**Задание 1**
Назовите по тексту страницы всех авторов, чьи тексты упомянуты в описании цикла лекций.
**Задание 2**
В каком году, согласно тексту страницы, Фридрих Шиллер в девятом письме «Писем об эстетическом воспитании человека» задал установку для искусства?

В галерее «Виктория» начался цикл лекций Олега Горяинова, в рамках которого будет предложен критический разбор широко используемых понятий современной теории на стыке философского и эстетического дискурсов. Тексты Вальтера Беньямина, Фредрика Джеймисона, Джорджо Агамбена, Алена Бадью и художественные опыты Пауля Клее, Энди Уорхола, Винсента ван Гога и Фернандо Пессоа станут точкой встречи рефлексии и аффекта, из которых будет извлечен их критический потенциал. Нижеследующий текст – методологическая рамка цикла.

В 1794 году в девятом письме «Писем об эстетическом воспитании человека» Фридрих Шиллер задал установку для современного ему искусства, которая впредь связала работу художника с задачей по «улучшению в политической сфере». «Облагораживание характера», о котором пишет Шиллер, оказалось одной из точек, соединивших политическую проблематику с эстетической. Сама по себе подобная постановка вопроса не была новой (вспомним хотя бы вопрос о роли и месте поэтов в «Государстве» Платона), однако значимым представляется определение Шиллером искусства как «орудия, которого у государства нет» и которое является единственным способом противостояния «влиянию варварского государственного строя».

**Предоставленные данные**

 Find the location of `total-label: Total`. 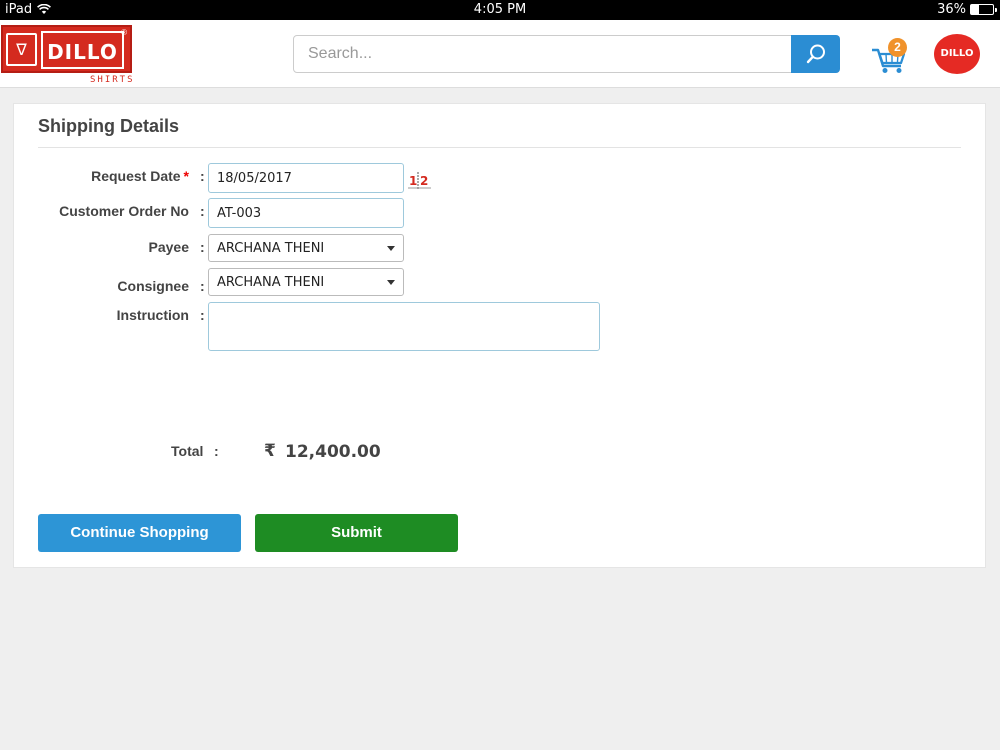

total-label: Total is located at coordinates (188, 451).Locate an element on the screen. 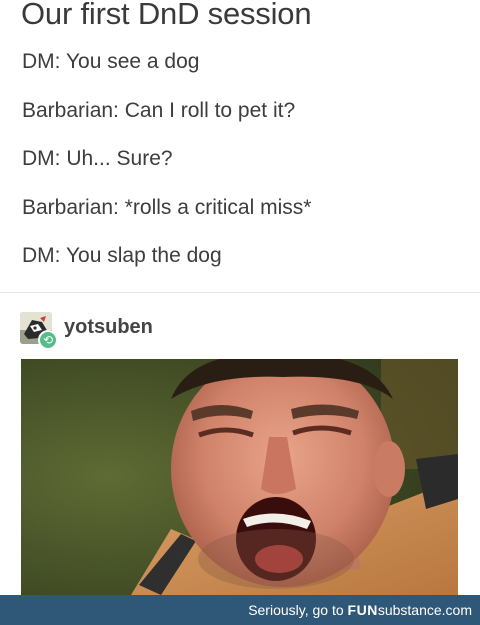 The width and height of the screenshot is (480, 625). watermark-domain: .com is located at coordinates (456, 610).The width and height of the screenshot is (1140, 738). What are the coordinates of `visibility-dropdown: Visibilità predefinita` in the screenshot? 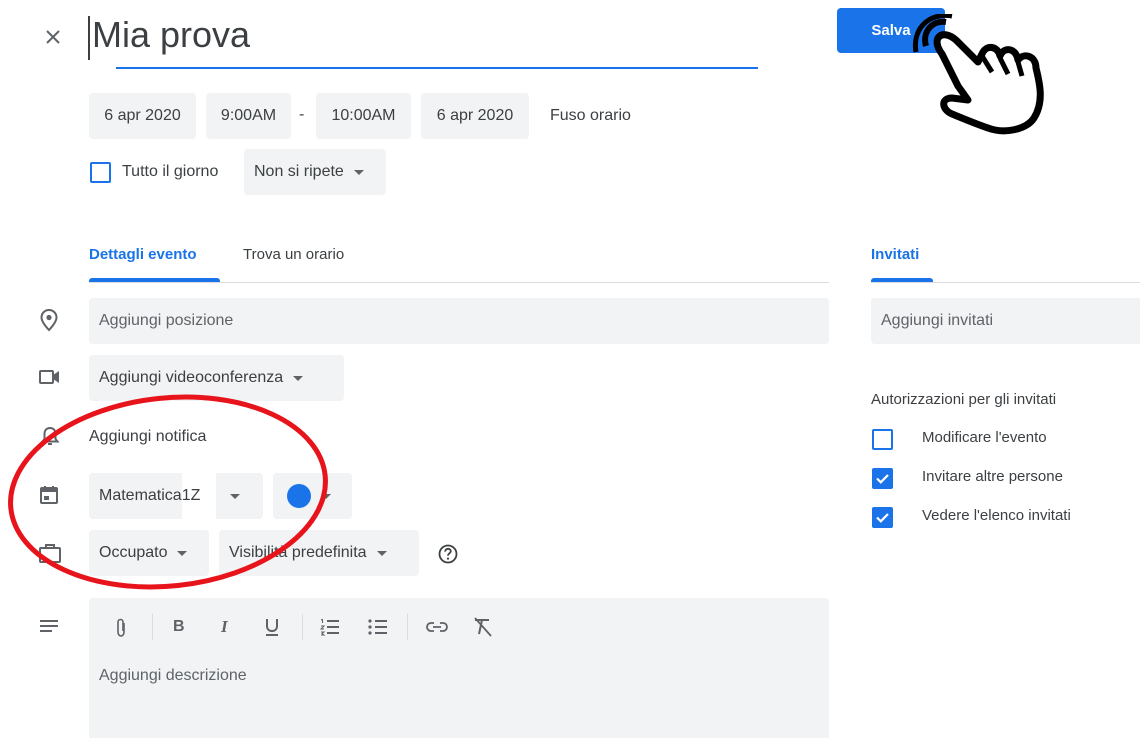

**Письменный ответ 1**
Вальтер Беньямин, Фредрик Джеймисон, Джорджо Агамбен, Ален Бадью.

**Письменный ответ 2**
В 1794 году.